Abstract:
The Early voltage describes the output conductance and the load drive capability of bipolar
transistors, so high Early voltage is desirable for any device. An increase in the collector–base
voltage causes a greater reverse bias across the collector–base junction which increases the
collector–base depletion region width, and decreasing the channel width of the base, which is
defined as “Early effect”. The Early effect has been studied extensively in conventional
bipolar junction transistors (BJTs). In the present work, closed form analytical model were
derived for Early voltage (VA) and common emitter current gain (β) for uniform, exponential
and Gaussian base doping profiles with arbitrary Germanium (Ge) profiles heterojunction
bipolar transistor (HBT). Field dependent mobility (DnSiGe), band gap narrowing (BGN) (due
to both heavy doping and presence of Germanium content in the base) and electron velocity
saturation effects (vs) were considered in this model. The effects of base doping profiles and
Germanium profiles on VA and β are observed in this work. Here it is observed that if Ge mole
fraction at emitter end (yE) is 0.01 and it increases at collector end (yC) from 0.01 to 0.3 it
increases VA exponentially. It can be found from this analysis that as yC increases due to BGN
effect, effective intrinsic carrier concentration (nieSiGe) increases towards base-collector
junction which minimizes “Early effect” and increases VA. For a particular yC and yE, VA found
highest for uniform base doping profile and lowest for Gaussian base doping profile.
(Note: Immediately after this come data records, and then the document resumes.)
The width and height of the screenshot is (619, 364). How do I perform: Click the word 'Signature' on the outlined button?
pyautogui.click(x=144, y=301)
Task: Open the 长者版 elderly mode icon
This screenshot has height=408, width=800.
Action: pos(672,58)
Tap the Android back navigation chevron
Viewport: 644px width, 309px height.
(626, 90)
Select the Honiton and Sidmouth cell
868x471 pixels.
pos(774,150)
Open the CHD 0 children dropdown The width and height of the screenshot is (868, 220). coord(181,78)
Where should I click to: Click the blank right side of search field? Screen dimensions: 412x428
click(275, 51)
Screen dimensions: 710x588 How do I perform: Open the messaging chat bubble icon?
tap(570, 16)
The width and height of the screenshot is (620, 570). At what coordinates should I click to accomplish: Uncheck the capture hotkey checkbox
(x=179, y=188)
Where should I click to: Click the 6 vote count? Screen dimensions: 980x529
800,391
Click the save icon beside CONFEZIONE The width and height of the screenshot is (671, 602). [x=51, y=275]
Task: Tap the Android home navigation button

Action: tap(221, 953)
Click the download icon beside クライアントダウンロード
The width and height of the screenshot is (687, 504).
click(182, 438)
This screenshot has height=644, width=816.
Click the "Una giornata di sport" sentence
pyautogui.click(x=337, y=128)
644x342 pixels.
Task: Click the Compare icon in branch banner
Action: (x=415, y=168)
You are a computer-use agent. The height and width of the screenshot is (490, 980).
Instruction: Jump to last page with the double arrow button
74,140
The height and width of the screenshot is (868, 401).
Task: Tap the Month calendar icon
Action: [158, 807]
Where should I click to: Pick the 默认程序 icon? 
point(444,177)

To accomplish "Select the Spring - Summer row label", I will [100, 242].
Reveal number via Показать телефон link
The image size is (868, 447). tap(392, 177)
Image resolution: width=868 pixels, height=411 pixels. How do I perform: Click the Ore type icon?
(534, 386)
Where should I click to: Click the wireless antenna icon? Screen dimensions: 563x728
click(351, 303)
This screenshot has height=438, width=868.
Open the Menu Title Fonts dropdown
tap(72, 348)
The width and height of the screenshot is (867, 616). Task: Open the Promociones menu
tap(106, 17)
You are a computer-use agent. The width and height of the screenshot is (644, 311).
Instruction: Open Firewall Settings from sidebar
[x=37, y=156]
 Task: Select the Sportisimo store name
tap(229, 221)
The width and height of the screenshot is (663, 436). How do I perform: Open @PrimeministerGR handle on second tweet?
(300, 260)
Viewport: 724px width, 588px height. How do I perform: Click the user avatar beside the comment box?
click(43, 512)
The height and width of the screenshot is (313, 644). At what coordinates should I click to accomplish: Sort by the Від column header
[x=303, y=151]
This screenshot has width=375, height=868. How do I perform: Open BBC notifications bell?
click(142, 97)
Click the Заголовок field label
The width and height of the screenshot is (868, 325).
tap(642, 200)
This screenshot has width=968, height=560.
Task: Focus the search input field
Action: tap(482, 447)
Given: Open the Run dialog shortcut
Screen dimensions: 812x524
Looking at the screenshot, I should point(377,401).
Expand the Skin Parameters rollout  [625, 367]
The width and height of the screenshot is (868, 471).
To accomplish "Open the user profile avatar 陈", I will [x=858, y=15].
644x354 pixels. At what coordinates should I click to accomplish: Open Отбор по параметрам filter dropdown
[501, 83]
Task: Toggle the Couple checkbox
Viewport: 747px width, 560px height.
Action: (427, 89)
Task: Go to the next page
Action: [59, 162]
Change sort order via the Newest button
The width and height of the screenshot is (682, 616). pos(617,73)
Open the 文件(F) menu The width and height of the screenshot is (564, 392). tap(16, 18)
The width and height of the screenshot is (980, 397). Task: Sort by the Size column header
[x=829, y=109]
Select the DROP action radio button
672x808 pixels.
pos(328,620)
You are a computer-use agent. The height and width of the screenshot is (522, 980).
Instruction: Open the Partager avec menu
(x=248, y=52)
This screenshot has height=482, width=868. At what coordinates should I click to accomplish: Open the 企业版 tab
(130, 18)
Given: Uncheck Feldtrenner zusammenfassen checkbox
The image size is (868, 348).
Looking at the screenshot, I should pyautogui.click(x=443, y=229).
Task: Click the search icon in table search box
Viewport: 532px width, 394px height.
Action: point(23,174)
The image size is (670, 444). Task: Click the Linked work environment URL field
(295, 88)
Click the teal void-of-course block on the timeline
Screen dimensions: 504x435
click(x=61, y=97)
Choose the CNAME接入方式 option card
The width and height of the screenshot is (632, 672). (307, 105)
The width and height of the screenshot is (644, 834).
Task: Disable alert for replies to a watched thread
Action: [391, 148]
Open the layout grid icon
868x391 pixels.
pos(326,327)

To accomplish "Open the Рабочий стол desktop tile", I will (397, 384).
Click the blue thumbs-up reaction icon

The
results show that VA is proportional with base doping concentration. Also keeping yC at 0.3
and if yE vary from 0.01 to 0.3 it reduces VA. It was also observed that by keeping yE at 0.01 if
yC can be increased from 0.01 to 0.3 it reduces collector current density (JCO). Effects of Ge
mole fraction on DnSiGe, nieSiGe and electric field (ElSiGe) were studied. Effect of vs was studied
on diffusivity and collector saturation current density (JCO). It is found that vs has
significant impact on both JCO and DnSiGe for uniform and exponential base doping
profiles; for Gaussian base doping profile it impact is negligible. Cutoff frequency for
HBT calculated in this work. The results obtained by using this analytical model compared
with the results available in the previous literature and found in good agreement.